Problem details: In the listing below, the answer starts at the line that has "Extreme Booster Pad (196, 1319)" and stops after the line that has "[Find] (357, 33)"; please repeat that part exactly and nothing more.

Supplied records:
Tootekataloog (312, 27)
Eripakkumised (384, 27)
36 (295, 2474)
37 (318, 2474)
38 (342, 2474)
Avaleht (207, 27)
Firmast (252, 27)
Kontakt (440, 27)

--

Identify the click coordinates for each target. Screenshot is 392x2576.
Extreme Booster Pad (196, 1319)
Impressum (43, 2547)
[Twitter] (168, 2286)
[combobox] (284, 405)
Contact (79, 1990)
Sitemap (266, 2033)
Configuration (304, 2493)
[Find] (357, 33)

Written reply:
Extreme Booster Pad (196, 1319)
Impressum (43, 2547)
[Twitter] (168, 2286)
[combobox] (284, 405)
Contact (79, 1990)
Sitemap (266, 2033)
Configuration (304, 2493)
[Find] (357, 33)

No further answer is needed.